__PROBLEM DETAILS__:
List every truck model year that the forum thread on the DTE warning below mentions, giving each as it appears together with any model or trim wording attached to it.
─── DOCUMENT PASSAGE
# DTE WARNING



## fredjara (Aug 23, 2004)

I purchased a 2015 Frontier (SV) and was wondering if all models have the DTE warning on the instrument cluster. I let mine pretty much run out of gas, the low fuel light was steadily glowing, and no DTE warning flashed.


----------



## BRubble (Jun 22, 2014)

fredjara said:


> I purchased a 2015 Frontier (SV) and was wondering if all models have the DTE warning on the instrument cluster. I let mine pretty much run out of gas, the low fuel light was steadily glowing, and no DTE warning flashed.


Hey Fred,

You Ignored the Brightly Glowing Low Fuel Alert, and still let your New Frontier Run Out Of Gas!!!!

My '13 SVV6 doesn't have the DTE.

I recommend useing the Fuel Gauge, and when the Gauge Needle Hit's 1/4 Tank, then Get Filled up. I've been doing it that way for a long long time,, and it's never failed me yet.

Going Lower than 1/4 Tank is more or less a Fool's Game. Running the Tank Close to Empty isn't very good for the Fuel Pump Either.

The more the Electronic's the more there is to go wrong.

Be Happy, Don't Worry, and use the Standard Fuel Gauge that's been around for a long long time, and don't ignore the Low Fuel Warning.

Good Luck


----------



## fredjara (Aug 23, 2004)

Hey Barney,
I did it on purpose. I had a fuel can in the bed of the truck. I was just trying to see if it had a DTE warning. Either mine did not come equipped with one, or it is malfunctioning. I had an 05 Frontier and it had a trip computer on it, however, I never let it run out of gas. In fact I never saw the DTE warning on it flashing.
Thanks for your reply though.


----------
──────
─── GIVEN INFORMATION
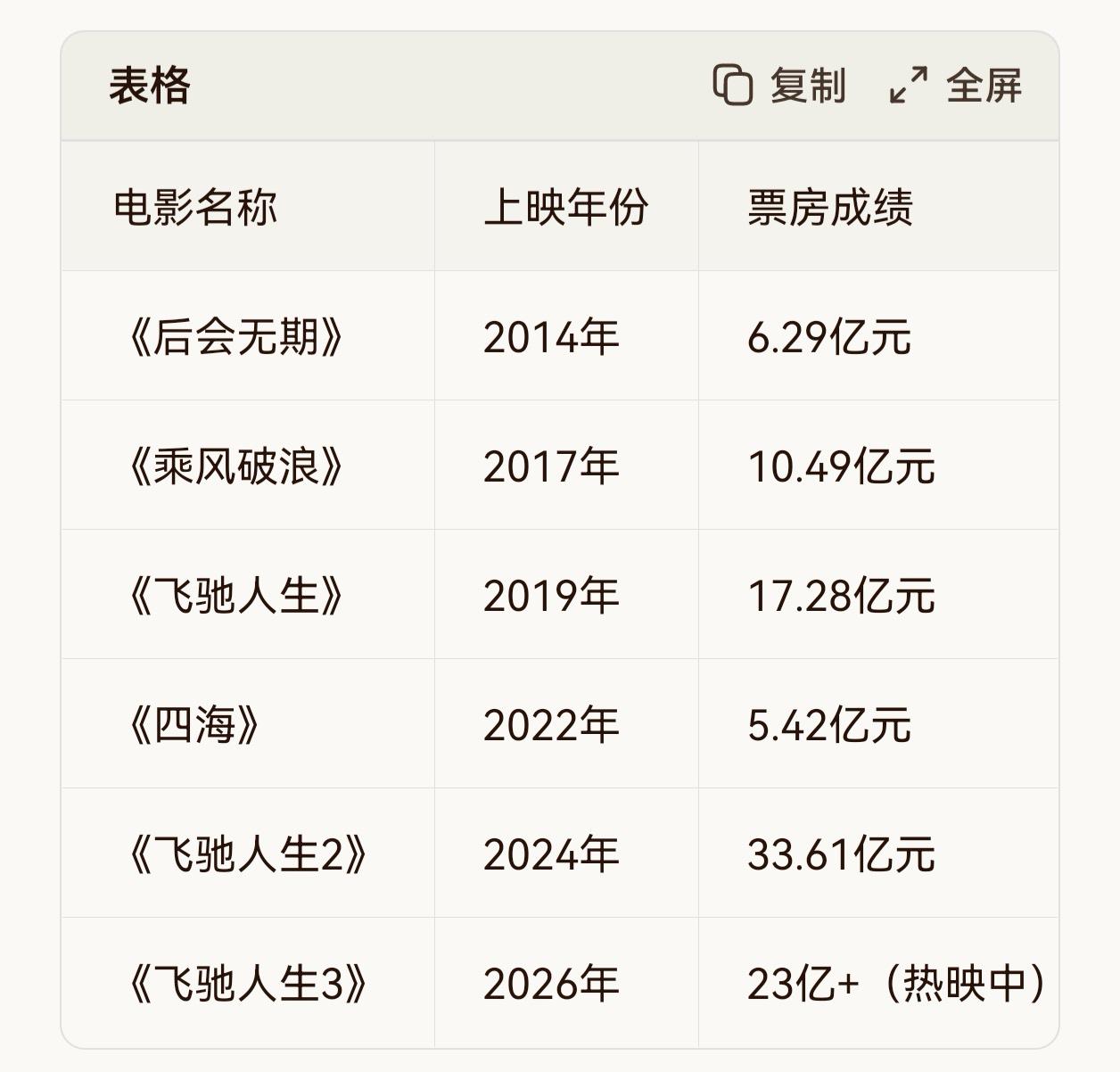1120x1072 pixels.
Task: Click the 《后会无期》 movie cell
Action: pos(235,338)
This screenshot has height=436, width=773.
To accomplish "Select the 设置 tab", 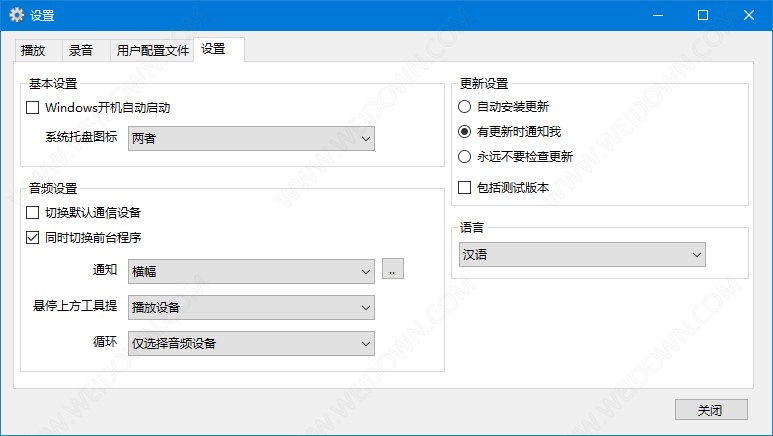I will [213, 49].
──────
__WRITTEN ANSWER__:
- 2015 Frontier (SV)
- '13 SVV6
- 05 Frontier